Do one stretch on the evening of surgery. Then, skip ahead to the next morning
(keep in mind that this is the only time that you should skip the overnight stretch).
Our recommendation is that stretches be done:
6x/day for the first 3 weeks, and then
spending the 4th week quickly tapering from 6 to 5 to 4 to 3 to 2 to 1 per day
before quitting completely at the end of the 4th week. We find it's easiest for
parents to do 5 of the stretches during their waking hours and one of those stretches
in the middle of the night, taking care to not go more than 6 hours between stretches.
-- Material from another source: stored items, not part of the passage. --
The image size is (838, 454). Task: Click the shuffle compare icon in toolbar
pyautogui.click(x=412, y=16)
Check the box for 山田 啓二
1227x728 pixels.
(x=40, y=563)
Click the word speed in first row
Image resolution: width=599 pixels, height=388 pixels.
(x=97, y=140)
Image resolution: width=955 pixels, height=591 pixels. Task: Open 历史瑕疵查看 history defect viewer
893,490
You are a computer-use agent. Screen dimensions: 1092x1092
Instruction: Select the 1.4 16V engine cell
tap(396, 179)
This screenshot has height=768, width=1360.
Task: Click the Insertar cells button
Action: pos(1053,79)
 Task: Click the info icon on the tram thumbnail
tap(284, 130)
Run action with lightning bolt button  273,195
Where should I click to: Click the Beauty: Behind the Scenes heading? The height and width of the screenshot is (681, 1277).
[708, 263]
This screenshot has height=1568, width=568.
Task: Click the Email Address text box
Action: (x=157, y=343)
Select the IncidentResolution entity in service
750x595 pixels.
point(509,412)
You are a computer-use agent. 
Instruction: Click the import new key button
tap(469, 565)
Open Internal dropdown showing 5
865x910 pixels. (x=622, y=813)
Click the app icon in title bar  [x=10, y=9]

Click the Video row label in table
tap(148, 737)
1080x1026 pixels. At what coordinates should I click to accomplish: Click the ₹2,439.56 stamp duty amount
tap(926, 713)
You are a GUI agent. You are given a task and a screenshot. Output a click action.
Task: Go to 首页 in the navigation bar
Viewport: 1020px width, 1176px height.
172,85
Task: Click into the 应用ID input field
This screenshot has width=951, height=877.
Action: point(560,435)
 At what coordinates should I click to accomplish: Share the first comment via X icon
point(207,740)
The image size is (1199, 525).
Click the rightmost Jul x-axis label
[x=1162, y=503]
Diaper changes are a good time to do the exercises.
Upper Lip Stretches
The Upper Lip is the easier of the 2 sites to stretch. If you must stretch both sites,
We recommend that you start with the lip. Typically, babies don't like either of the
stretches and may cry, so starting with the lip allows you to get under the tongue
easier once the baby starts to cry. For the upper lip, simply place your finger under
the lip and move it up as high as it will go (until it bumps into resistance).
Then gently sweep from side to side for 1-2 seconds. Remember, the main goal of
this procedure is to insert your finger between the raw, opposing surfaces of
the lip and the gum so they can't stick together.
The Tongue should be your next area to stretch. Insert both index fingers into the mouth
(insert one in the mouth and go towards the cheek to stretch out the mouth, making room
for your other index finger). Then use both index fingers to dive under the tongue and
pick it up, towards the roof of baby's mouth. Once you are under the tongue, try to pick
the tongue up as high as it will go (towards the roof of the baby's mouth). Hold it there
for 1-2 seconds and then relax. Massage on either side of the diamond (outside the diamond)
to loosen up the musculature of the remainder of the floor of mouth. You can use more
pressure when doing these stretches because you aren't in the wound at this point.